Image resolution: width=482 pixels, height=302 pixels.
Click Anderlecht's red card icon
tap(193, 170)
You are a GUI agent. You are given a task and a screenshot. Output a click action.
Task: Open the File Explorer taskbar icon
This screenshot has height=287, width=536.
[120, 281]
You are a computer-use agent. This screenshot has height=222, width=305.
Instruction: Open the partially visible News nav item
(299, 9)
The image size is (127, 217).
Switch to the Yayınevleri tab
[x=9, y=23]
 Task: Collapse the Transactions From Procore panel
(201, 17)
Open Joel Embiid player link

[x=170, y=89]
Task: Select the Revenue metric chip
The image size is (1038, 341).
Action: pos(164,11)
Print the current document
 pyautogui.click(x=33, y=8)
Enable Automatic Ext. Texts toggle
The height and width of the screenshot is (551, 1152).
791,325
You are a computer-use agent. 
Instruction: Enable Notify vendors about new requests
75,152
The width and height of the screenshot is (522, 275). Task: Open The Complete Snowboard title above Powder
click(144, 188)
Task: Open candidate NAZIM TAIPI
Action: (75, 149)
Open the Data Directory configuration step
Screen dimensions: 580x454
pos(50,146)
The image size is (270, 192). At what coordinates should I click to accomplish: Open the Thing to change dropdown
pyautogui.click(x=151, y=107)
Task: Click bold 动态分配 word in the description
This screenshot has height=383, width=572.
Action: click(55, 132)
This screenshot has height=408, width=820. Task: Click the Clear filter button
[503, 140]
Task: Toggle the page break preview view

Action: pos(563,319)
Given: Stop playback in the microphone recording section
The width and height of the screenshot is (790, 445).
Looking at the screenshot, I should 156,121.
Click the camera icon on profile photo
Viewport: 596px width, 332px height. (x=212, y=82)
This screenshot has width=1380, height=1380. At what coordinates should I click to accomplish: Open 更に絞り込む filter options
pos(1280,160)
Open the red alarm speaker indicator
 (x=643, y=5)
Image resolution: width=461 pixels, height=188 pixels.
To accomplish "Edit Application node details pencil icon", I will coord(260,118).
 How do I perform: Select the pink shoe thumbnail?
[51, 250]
▬▬▬▬▬▬
EXERCISE GOAL — How many of the lines above include "pixels"? Only the number should be given.

OUTPUT OF THE EXERCISE — 2